You either can enlarge their size by going to View --> Zoom (this is on Mac computers) 
if you have a PC, it would be in the menu (View) but you have to choose one of the options there ..

or another method is by adding the Arabic language to your computer please let me know your operating system if you want to do this method ..


----------



## quixy

It would be great to install Arabic on my computer.  I have Windows Vista.


----------



## Arabian Prince

> To set up Arabic under *Windows Vista*, select *Start (or windows logo)* | *Settings* | *Control Panel* | *Regional and Language Options*. Choose "*Keyboards and Languages*" at the top, click on the button "*Change Keyboards*", then "*Add*", scroll to where *Arabic* is, you might want to choose "*Arabic (Egypt)*" for example, make sure you click on the *+* icon before the word "*Arabic (Egypt)*”, once you do, you will see "*keyboard*" click on the *+* icon placed before it. Check the box for “*Arabic (101)*”. Click "*Ok*", then "*Apply*" and finally "*Ok*", and that's it.
> *Tips you need to know*
> Once Arabic is installed, you will be able to type messages in Arabic or in English, to do so let's say you were typing an e-mail in English and you decided to type the rest in Arabic, just press and hold "Shift" button on your keyboard and press "Alt", and that will switch to "Ar", then you can do the same thing again (Shift + Alt) to swtich back to English. Good luck!



from http://arabic.speak7.com/install_arabic.htm


----------



## brian

quixy, a lot of non-natives have trouble (at least at first) reading Arabic script, and that's exactly why the Arabic forum default font size is actually _larger_ than the font size of the other forums. Can you confirm that you see a larger font in the Arabic forum than in the others?

I'm just curious whether for some reason the Arabic forum is showing up for you with regular-sized fonts instead of the default enlarged ones.


----------



## quixy

brian8733 said:


> quixy, a lot of non-natives have trouble (at least at first) reading Arabic script, and that's exactly why the Arabic forum default font size is actually _larger_ than the font size of the other forums. Can you confirm that you see a larger font in the Arabic forum than in the others?
> 
> I'm just curious whether for some reason the Arabic forum is showing up for you with regular-sized fonts instead of the default enlarged ones.

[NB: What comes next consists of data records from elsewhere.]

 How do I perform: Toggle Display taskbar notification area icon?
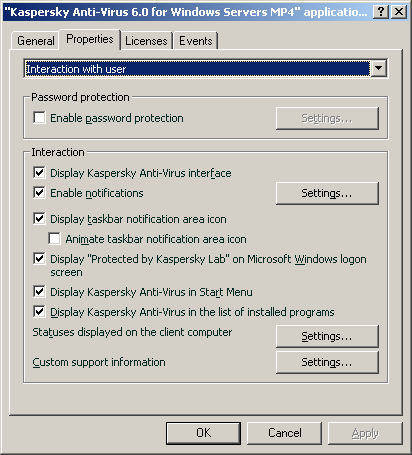pos(39,219)
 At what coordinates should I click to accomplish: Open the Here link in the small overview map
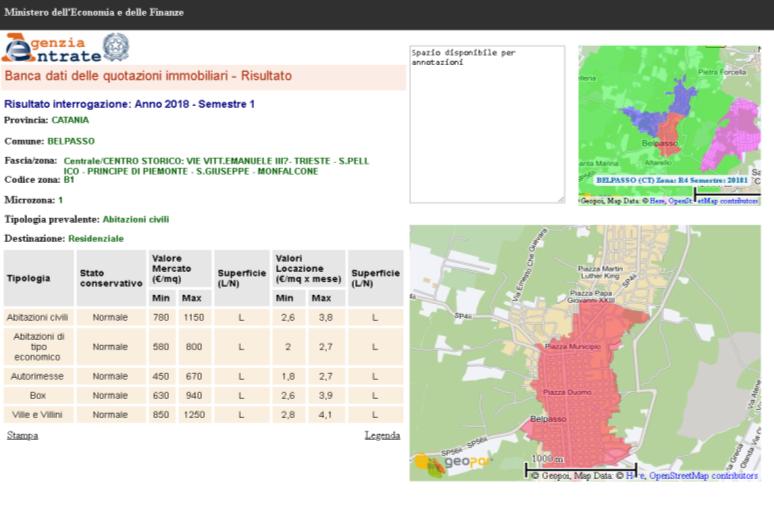tap(657, 201)
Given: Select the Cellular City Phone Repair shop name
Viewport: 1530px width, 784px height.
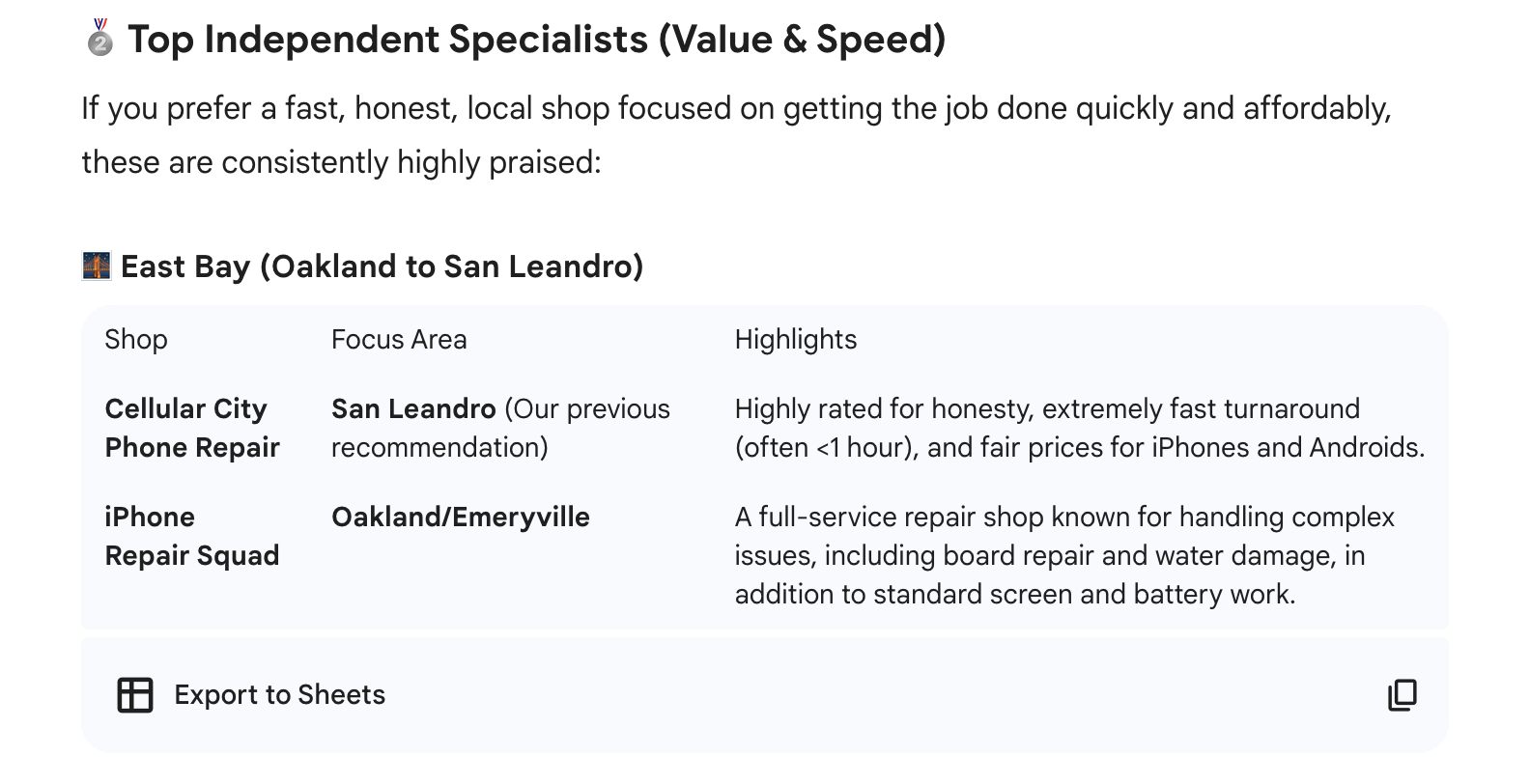Looking at the screenshot, I should pos(192,428).
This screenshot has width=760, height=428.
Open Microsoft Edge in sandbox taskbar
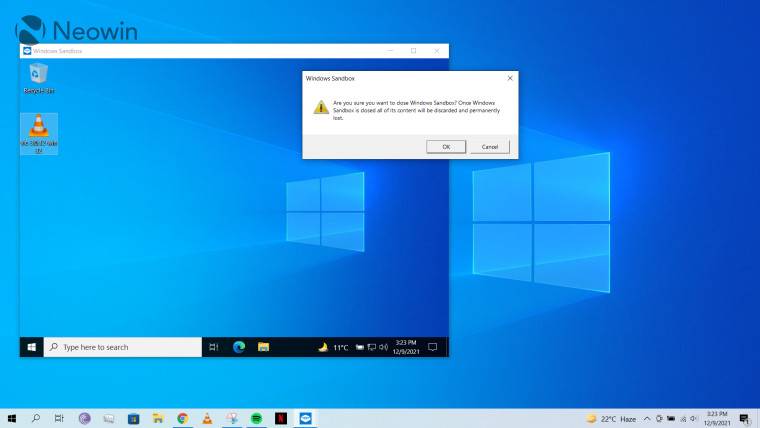click(x=239, y=347)
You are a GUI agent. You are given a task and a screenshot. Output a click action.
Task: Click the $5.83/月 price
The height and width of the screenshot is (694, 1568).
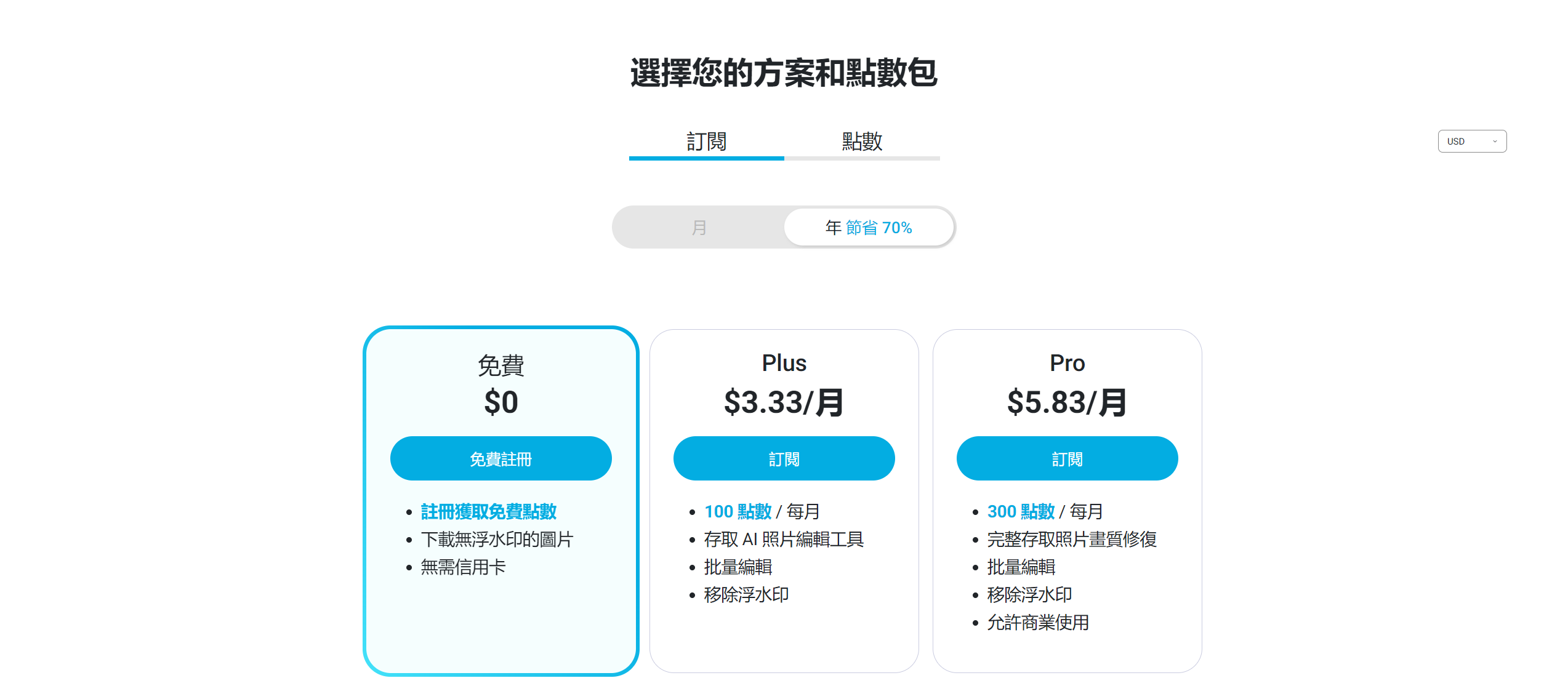tap(1067, 402)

The Arabic font I am seeing in the forums -- both in titles and in text of posts -- is the same size as the English font, which appears to be about an Arial 10 or 11.  I will try using Internet Explorer instead of Firefox & see if that helps?  _Edited to Add: Checked using IE, and have the same results._

Arabian Prince -- thank you for those directions!  Now I can stop copying & pasting Arabic text instead of typing it.


----------



## brian

It shouldn't matter what browser you use (I use Firefox, and the Arabic forum fonts are much larger by default than the other forums' fonts), but I guess it wouldn't hurt to open IE and see what it looks like.

So anyway: you're saying that the Arabic forum fonts are the same size as the fonts in all the other forums (like this one)?


----------



## quixy

Oops, I didn't realize this post had been moved to a different forum... 

So, the English font appears smaller here than in the Arabic forum, but the Arabic script appears the same size in both, which is what is giving me problems.  I can post or send a screenshot if you need.


----------



## brian

To me, the Arabic you wrote here in post #1 is smaller than all the Arabic in the Arabic forum.

Yes, I think a screen shot would help. Also, try clicking "View," "Zoom," and "Reset" to reset all the text sizes and make sure you still have the same problem.

I find it really weird that the English font in the Arabic forum is bigger (as it should be), but not the Arabic font.


----------



## quixy

Okay, I did the View -> Zoom -> Reset and nothing happened.  So I tried the universal default trick and rebooted.  Now the Arabic fonts are bigger!  Bizarre.  Thanks for the help!


----------